Angelo Ndrecka

Personal information
- Date of birth: 24 September 2001 (age 24)
- Place of birth: Desenzano del Garda, Italy
- Height: 1.72 m (5 ft 8 in)
- Position: Left-back

Team information
- Current team: Cittadella

Youth career
- 0000–2019: Chievo
- 2019–2021: Lazio

Senior career*
- Years: Team / Apps / (Gls)
- 2019: Chievo / 1 / (0)
- 2019–2022: Lazio / 0 / (0)
- 2021–2022: → Teramo (loan) / 13 / (0)
- 2022–2024: Pro Patria / 70 / (1)
- 2024–2025: Virtus Entella / 15 / (0)
- 2025–2026: Ternana / 35 / (1)
- 2026–: Cittadella / 0 / (0)

International career^{‡}
- 2018: Albania U19 / 2 / (1)
- 2019–2022: Albania U21 / 12 / (0)

= Angelo Ndrecka =

Albanian footballer (born 2001)

Angelo Ndrecka (born 24 September 2001) is a professional footballer who plays as a left-back for club Cittadella. Born in Italy, he represents Albania internationally.

==Club career==
Ndrecka made his professional debut for Chievo in a 4–0 Serie A loss to SPAL on 4 May 2019.

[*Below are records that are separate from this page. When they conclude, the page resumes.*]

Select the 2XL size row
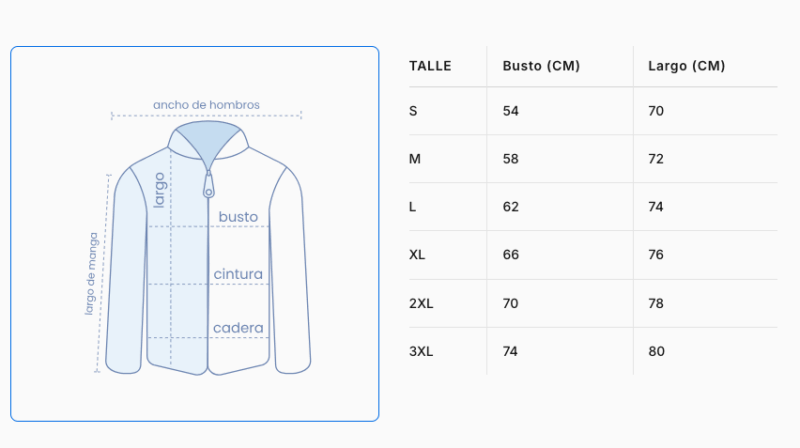The height and width of the screenshot is (448, 800). click(x=593, y=303)
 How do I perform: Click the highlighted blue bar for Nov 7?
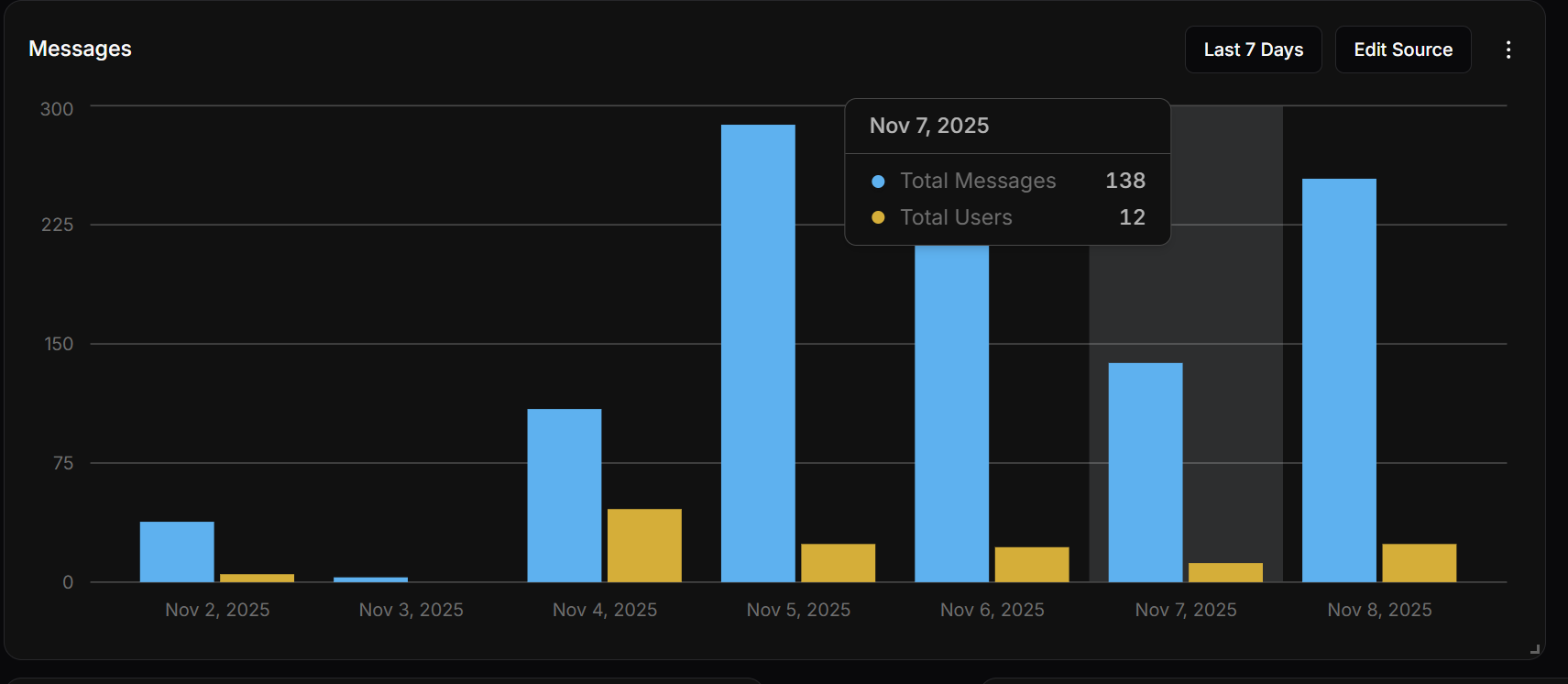click(1146, 472)
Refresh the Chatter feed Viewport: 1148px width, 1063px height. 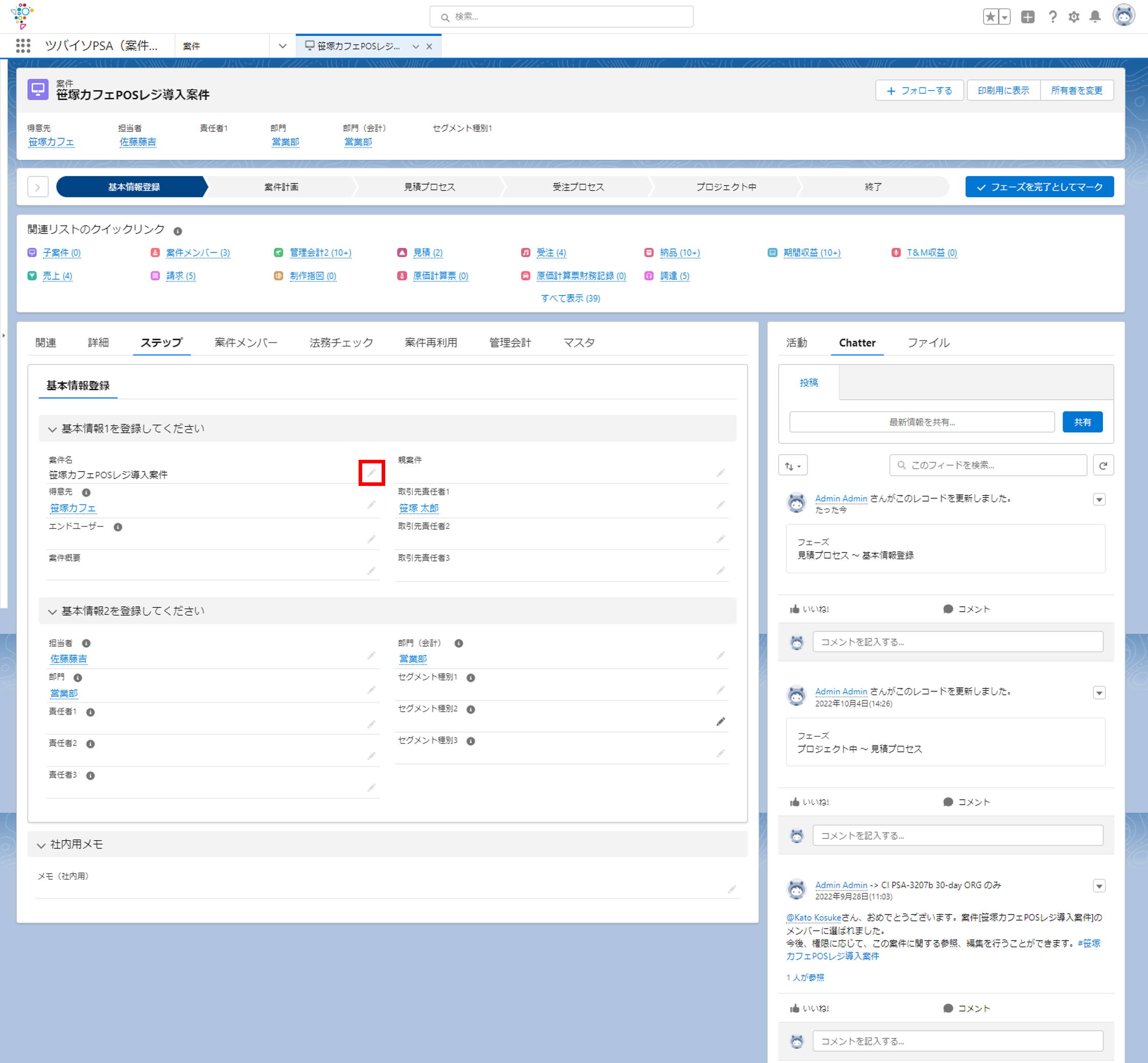tap(1103, 465)
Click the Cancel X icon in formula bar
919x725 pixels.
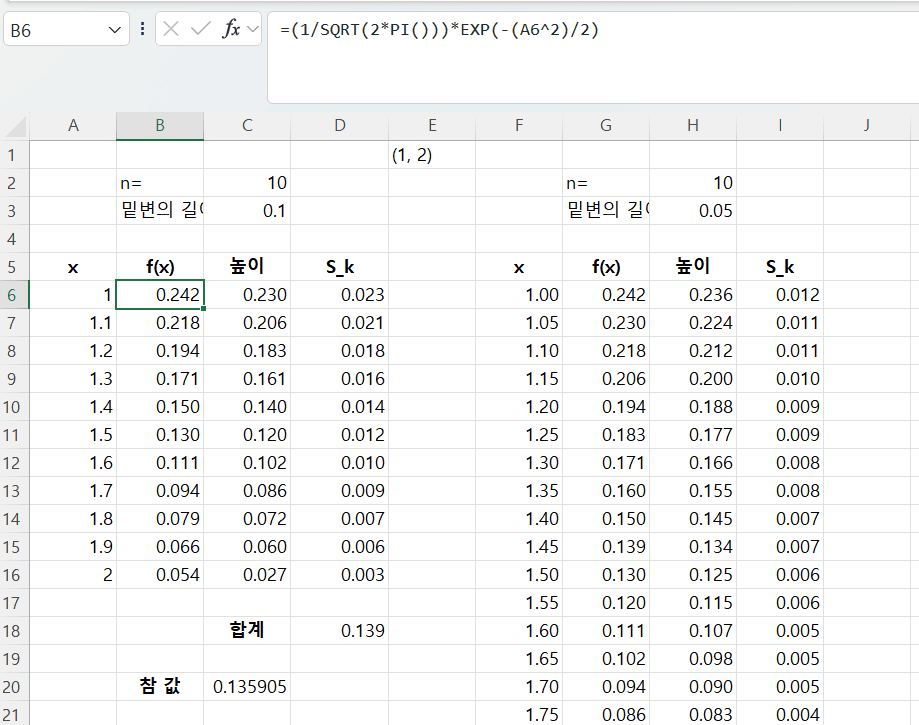pyautogui.click(x=172, y=29)
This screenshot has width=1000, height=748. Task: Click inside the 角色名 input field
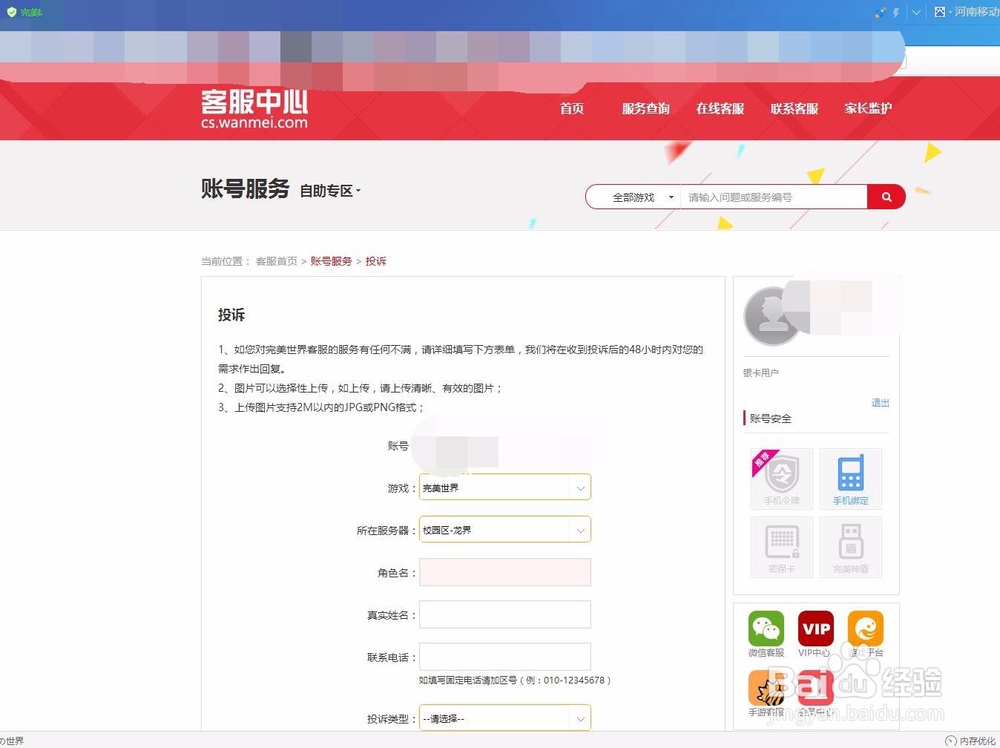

On 17 July 2019, Ndrecka signed with a deal with Lazio. He was assigned to their Under-19 squad.

On 31 August 2021 he joined Teramo on loan.

On 13 July 2022 he joined Pro Patria on permanent basis.

On 18 July 2024, Ndrecka signed with Virtus Entella.

==International career==
Ndrecka was born in Italy to Albanian parents from Kavajë. Ndrecka represented the Albania U19s in a friendly in November 2018.